Stored items
= = =

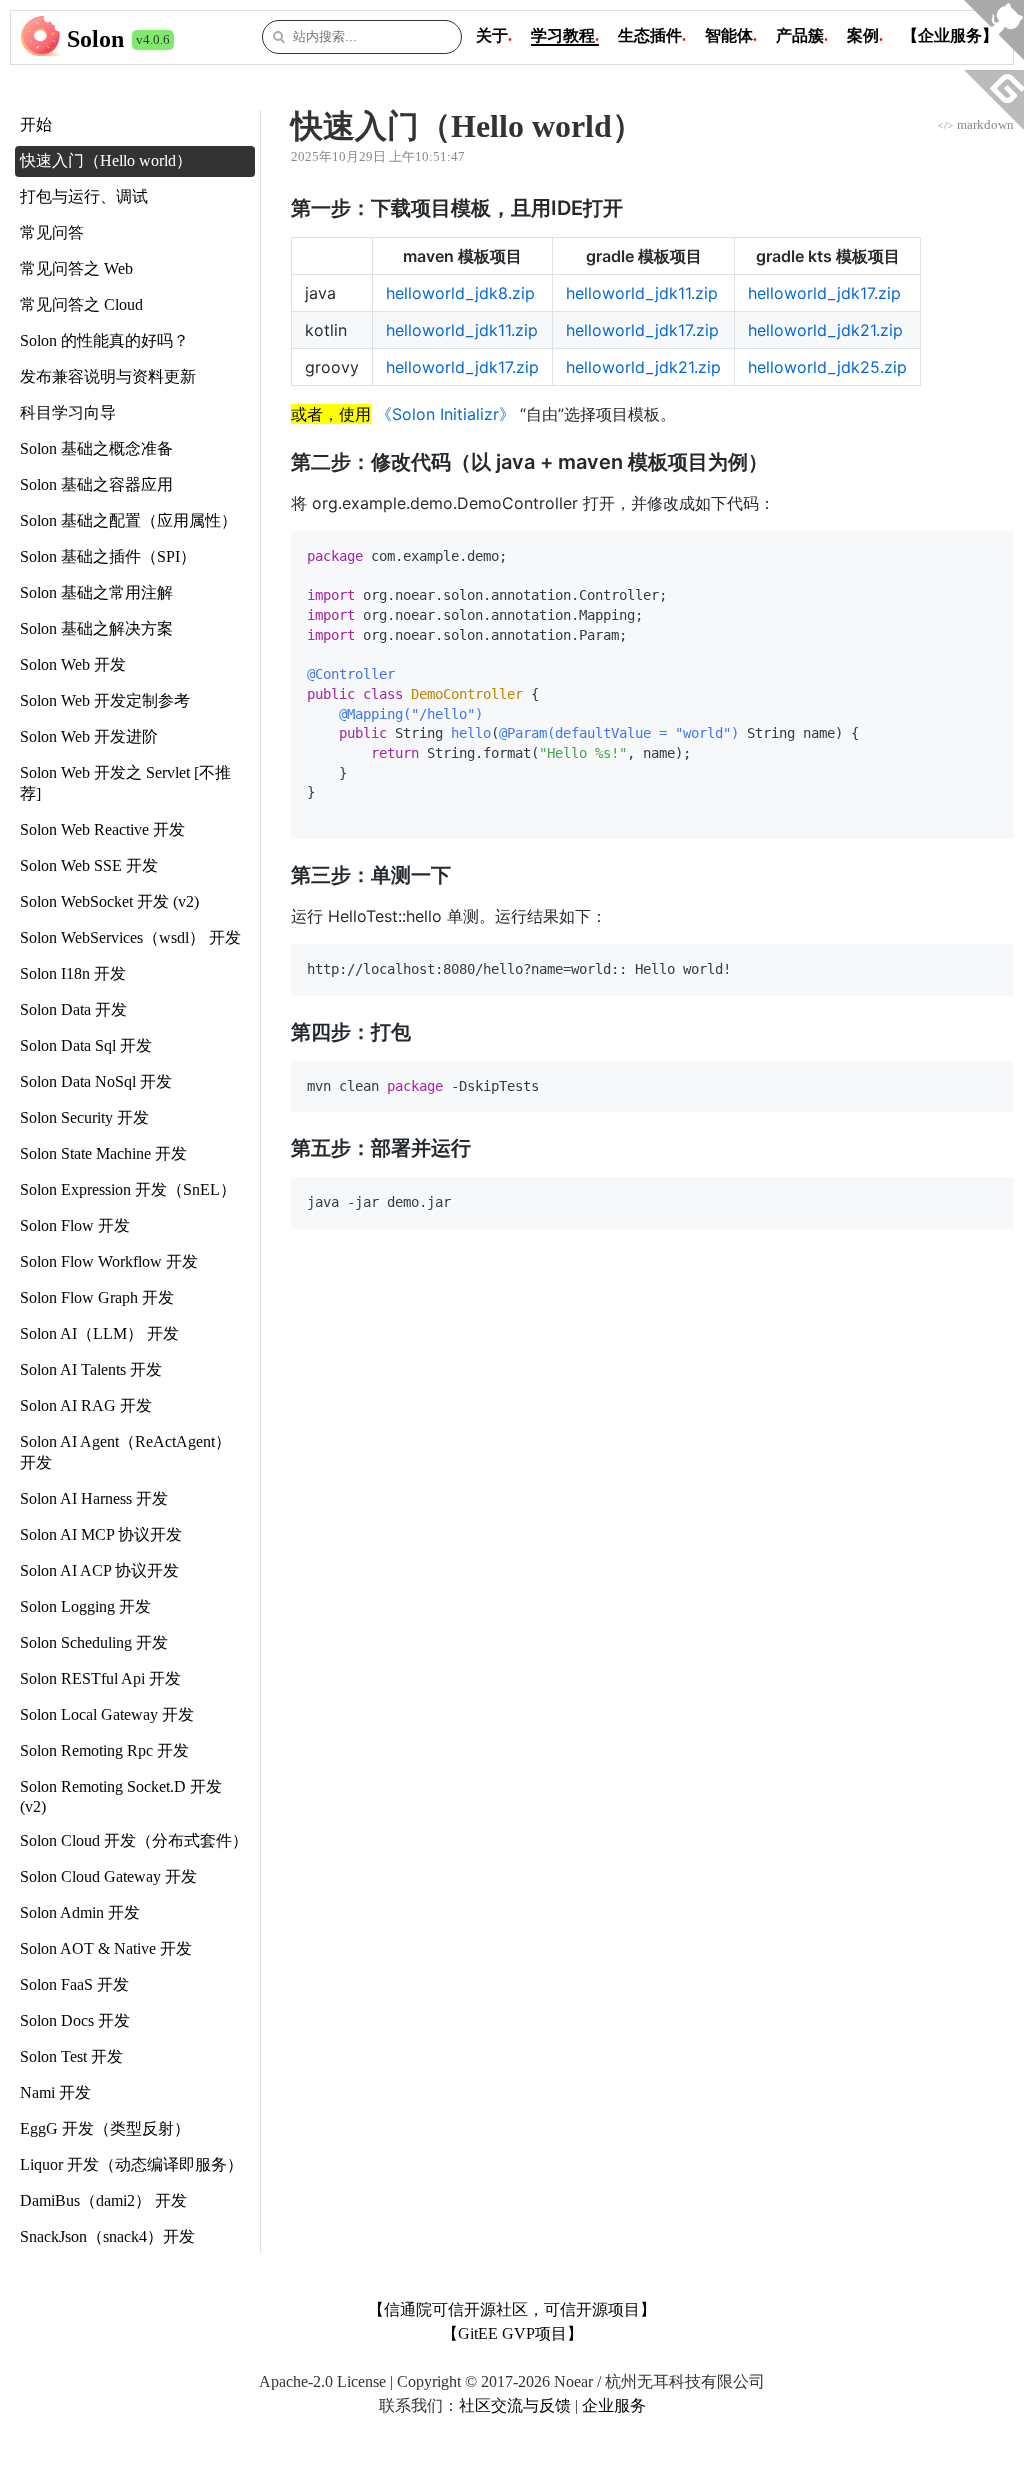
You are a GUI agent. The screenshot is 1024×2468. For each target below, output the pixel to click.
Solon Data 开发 (73, 1009)
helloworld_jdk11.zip (642, 293)
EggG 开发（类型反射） (105, 2128)
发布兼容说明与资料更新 (108, 376)
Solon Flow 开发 (75, 1225)
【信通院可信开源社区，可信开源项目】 (512, 2309)
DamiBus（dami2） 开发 (103, 2200)
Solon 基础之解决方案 (96, 628)
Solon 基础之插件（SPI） (108, 556)
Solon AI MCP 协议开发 (101, 1534)
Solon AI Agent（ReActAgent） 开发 (125, 1452)
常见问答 (52, 232)
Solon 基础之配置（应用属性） (128, 520)
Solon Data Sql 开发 (86, 1045)
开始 (36, 124)
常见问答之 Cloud (81, 304)
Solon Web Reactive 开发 (102, 829)
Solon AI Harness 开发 (94, 1498)
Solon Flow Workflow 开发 (109, 1261)
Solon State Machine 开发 (103, 1153)
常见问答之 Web (76, 268)
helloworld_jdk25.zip (827, 367)
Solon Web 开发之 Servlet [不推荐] (125, 783)
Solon (95, 39)
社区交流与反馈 (515, 2405)
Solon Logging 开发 (85, 1606)
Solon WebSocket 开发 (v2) (109, 901)
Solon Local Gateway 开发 (107, 1714)
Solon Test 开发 (71, 2056)
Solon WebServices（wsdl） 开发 (130, 937)
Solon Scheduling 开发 (94, 1642)
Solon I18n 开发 (73, 973)
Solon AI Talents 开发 (91, 1369)
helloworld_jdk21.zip (825, 330)
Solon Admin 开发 (80, 1912)
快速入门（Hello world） (106, 160)
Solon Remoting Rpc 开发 (104, 1750)
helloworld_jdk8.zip (460, 293)
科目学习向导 (68, 412)
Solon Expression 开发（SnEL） (128, 1189)
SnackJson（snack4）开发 (107, 2236)
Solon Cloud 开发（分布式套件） (134, 1840)
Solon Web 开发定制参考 (105, 700)
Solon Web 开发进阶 (89, 736)
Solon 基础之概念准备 (96, 448)
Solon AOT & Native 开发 (106, 1948)
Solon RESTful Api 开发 (100, 1678)
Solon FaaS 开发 (74, 1984)
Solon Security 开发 (84, 1117)
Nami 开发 (55, 2092)
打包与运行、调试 (84, 196)
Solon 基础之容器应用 (96, 484)
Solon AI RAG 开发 (86, 1405)
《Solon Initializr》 (445, 414)
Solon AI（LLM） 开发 (99, 1333)
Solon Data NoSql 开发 (96, 1081)
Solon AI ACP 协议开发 (99, 1570)
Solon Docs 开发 (75, 2020)
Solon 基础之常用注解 (96, 592)
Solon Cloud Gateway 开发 (108, 1876)
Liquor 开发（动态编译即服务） (131, 2164)
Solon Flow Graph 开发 (97, 1297)
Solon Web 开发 (73, 664)
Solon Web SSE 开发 (89, 865)
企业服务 (614, 2405)
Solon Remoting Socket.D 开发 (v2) (121, 1796)
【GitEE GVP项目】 (512, 2333)
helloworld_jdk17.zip (824, 293)
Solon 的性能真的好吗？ (104, 340)
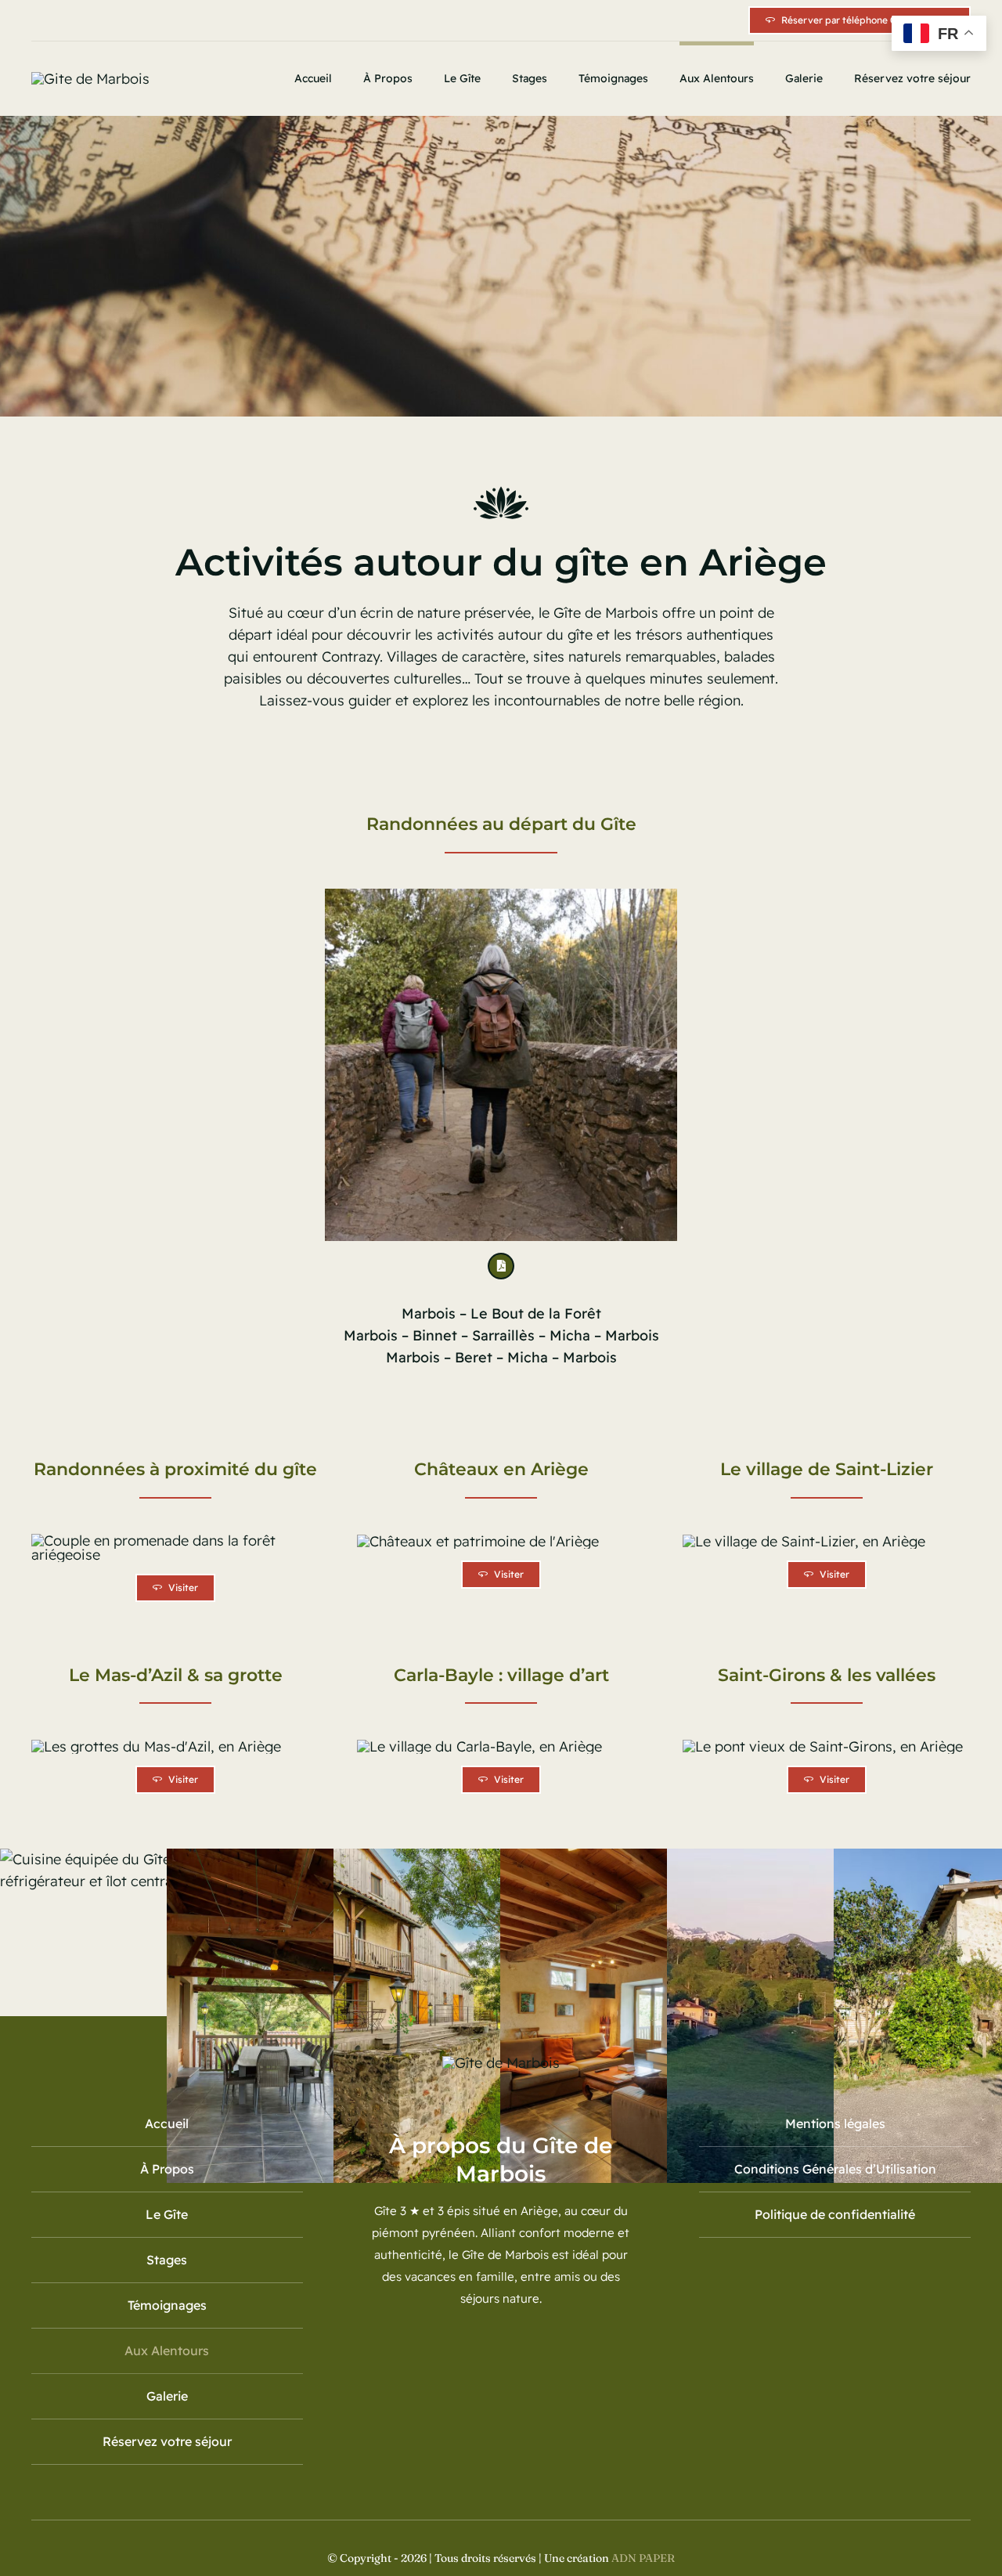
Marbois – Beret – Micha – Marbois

= = =

Filter the records down to the lines that contain the string "Data", and copy those lines.

Solon Data 开发 (73, 1009)
Solon Data Sql 开发 (86, 1045)
Solon Data NoSql 开发 (96, 1081)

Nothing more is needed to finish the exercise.